I wondered if Mathias’s coach was on the same page. He didn’t say.
“We’ll be sitting beside one another at the press table. It might be hard to hide how much you mean to me.” He said that instead, with yet another brush of the back of his hand at the nape of my neck.
“I hate that part of this whole….” I motioned around the locker room to finish the sentence.
“Eh, you’ll get used to it. You were the guy who didn’t buckle under the spotlight and pressure of a fourth-grade vocabulary bee.”
I smiled.
“Speaking of… check it out.” He was already dressed and went to his pocket for his phone. “Look.” He held it in front of my face, his Facebook feed, where well-wishers had already started to congratulate him on his performance. There were dozens of posts in less than thirty minutes.
“Cool.” I wondered how many I had. Then I remembered I didn’t have a fan page, just a personal one. Maybe I could get Cal and Devon on that, and then we’d start one for Dev.
“Look closer.”
I did, and I laughed. “Congratulations from Mrs. Smeckler. Cool.” She’d been the first to post.
“You know that’s—”
“Not her name. Yeah. I know.” Her first name was Beverly. “Sweet, though, that she remembers you.”
“And you. ‘Tell Reed way to go too!’” Mathias read.
“Yeah. She sends a check every now and again—a donation—which I hate.”
“It’s part of the gig, Reed.”
“I guess. Not for you, though, I bet.”
“I have sponsors.”
“Hmm.” I wondered for what. Surely the Webbers could cover everything from body-hugging swimsuits to pricy airfare all on their own,
possibly for the whole US team. “So…?” I nodded toward the exit.
“Yeah. We should get out there, I suppose. Though surely they won’t start the Q&A without you. You’re the star of the day.”
“I wonder if I could just sneak out the back.”
“You’ll do fine.” Mathias took my hand. “I wish I could hold it out there.”
“I wish you could too.”
“It’s shaking.” He brought it toward his lips.
“Don’t.” I couldn’t let him do that.
“You’re really nervous.”
“You have no idea.”
THE FLASHBULBS were dizzying. I wondered how the Kardashians hadn’t all gone blind. Here we were, elite athletes, sure, but not like Peyton Manning or the guy who deflated his balls or whatever, and yet the press was acting like we’d just gotten back from the Super Bowl, Mars, or the Oscars.

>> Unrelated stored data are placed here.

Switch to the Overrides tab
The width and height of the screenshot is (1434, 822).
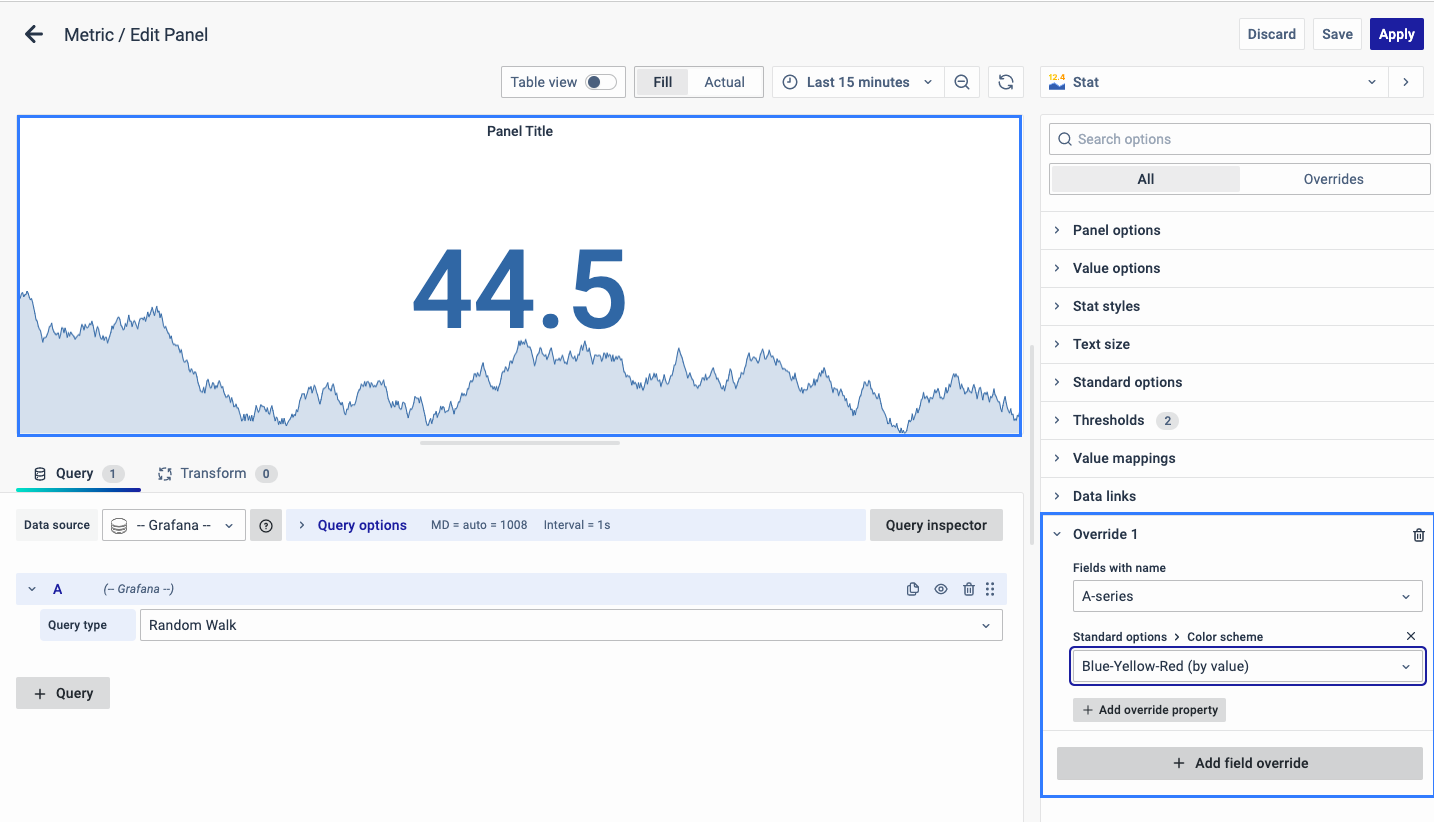coord(1333,179)
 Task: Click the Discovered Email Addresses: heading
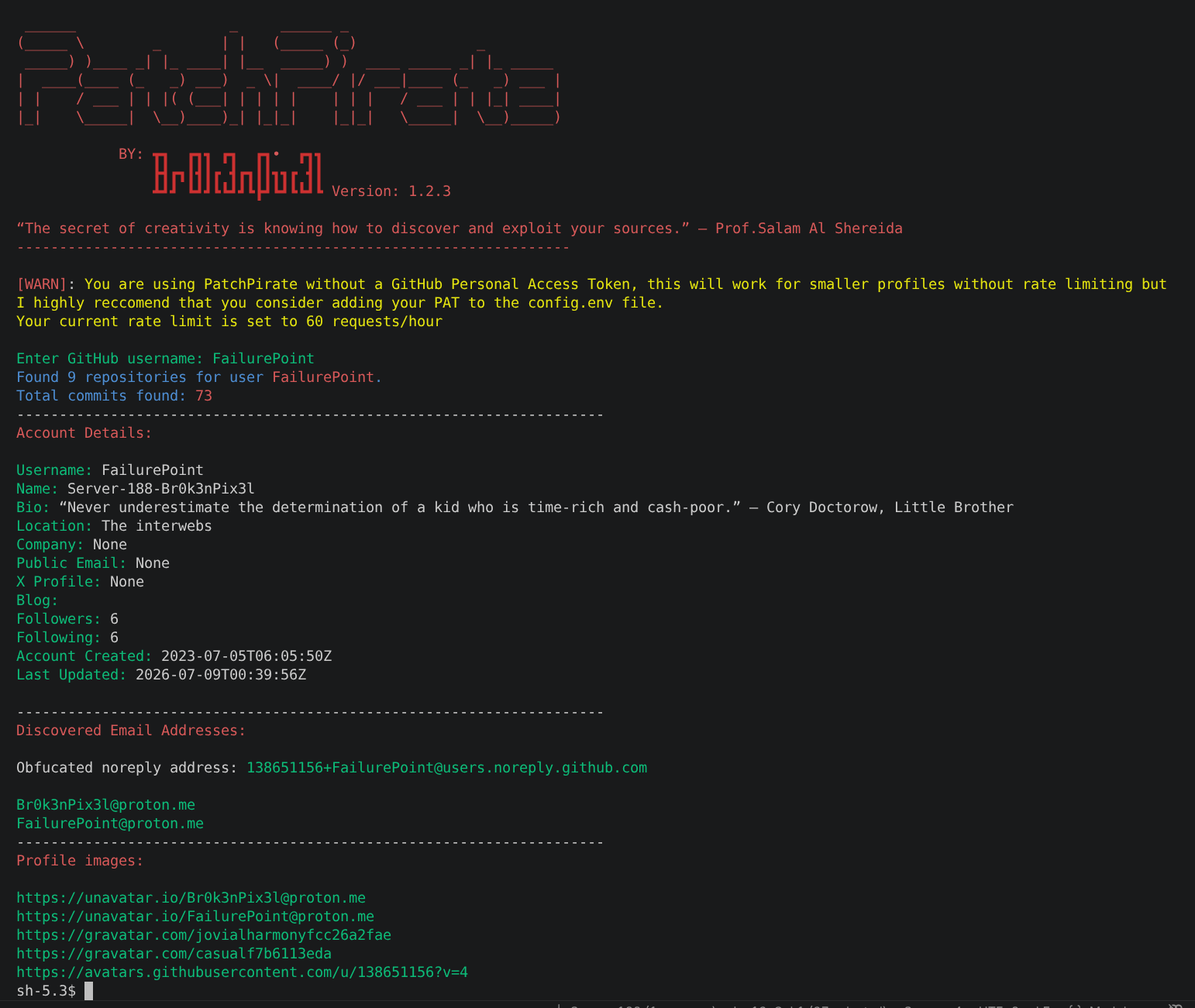pyautogui.click(x=131, y=731)
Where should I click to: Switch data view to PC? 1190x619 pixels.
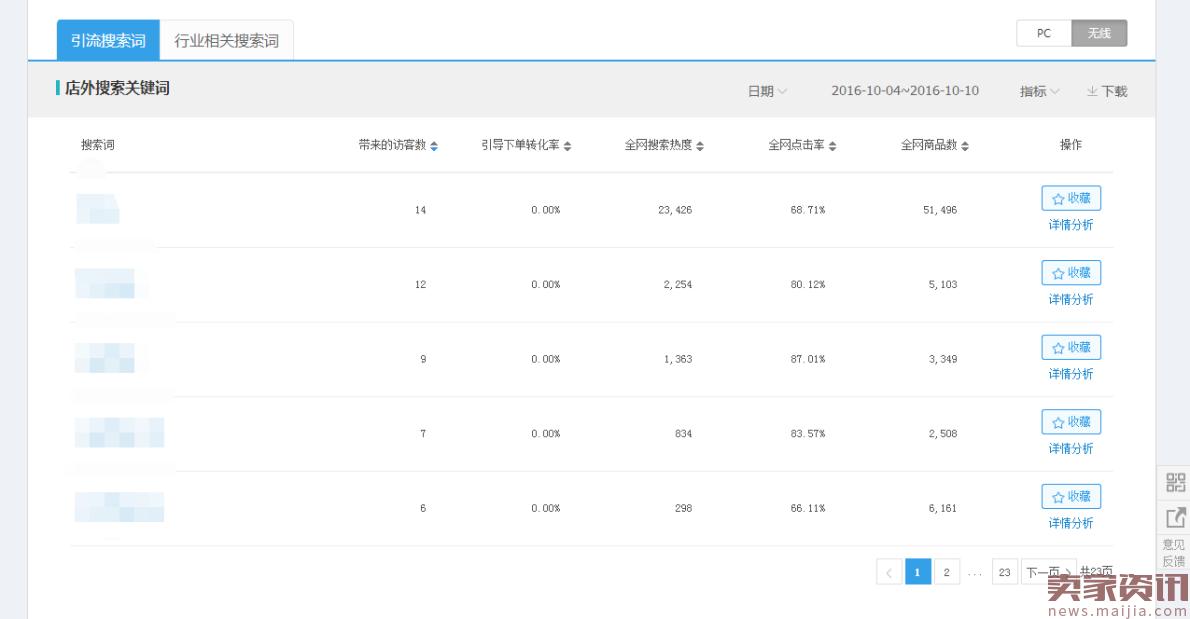[x=1043, y=33]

“Was today a fluke, Reed, or can you keep up this pace right through mid-2016?”
“I, uh, train hard, and so, I, uh, think I can keep up the pace.” Fuck! That sounded inane.
“Mathias, what will you do to pull ahead of Reed? What more can you do?”
“Just concentrate. A lot of it is a mental game, right? I can try to train harder. I can build up my stamina and strength, but in the end, I think all I have to do is believe I can win, and then I will.”
“You didn’t believe it today?”
“Hmm.” When Mathias flashed his perfect, winning smile and showed his handsome dimples, the flashes went off again. “This guy’s a little intimidating. Maybe I shouldn’t admit that in front of him. Since we were kids, I’ve known the kind of numbers he can put up. I’d be lying if I said beating him was going to be easy.”
“Reed?” the same reporter asked.
“What?” I tossed back.
He chuckled. “Do you have any response to that?”
“Oh. Um… I think…. He… I…. What was the question?” I’d never taken on water in the pool. On dry land, I was drowning. Coach Keller tugged on his left finger with his right hand. What the fuck does that mean? I’m a swimmer, not a fucking major league pitcher. What’s with the signals from behind home plate? I turned my attention back to the reporter. “Mathias and I used to be…. We trained together, so I know… he’s… um….” I looked toward Mathias.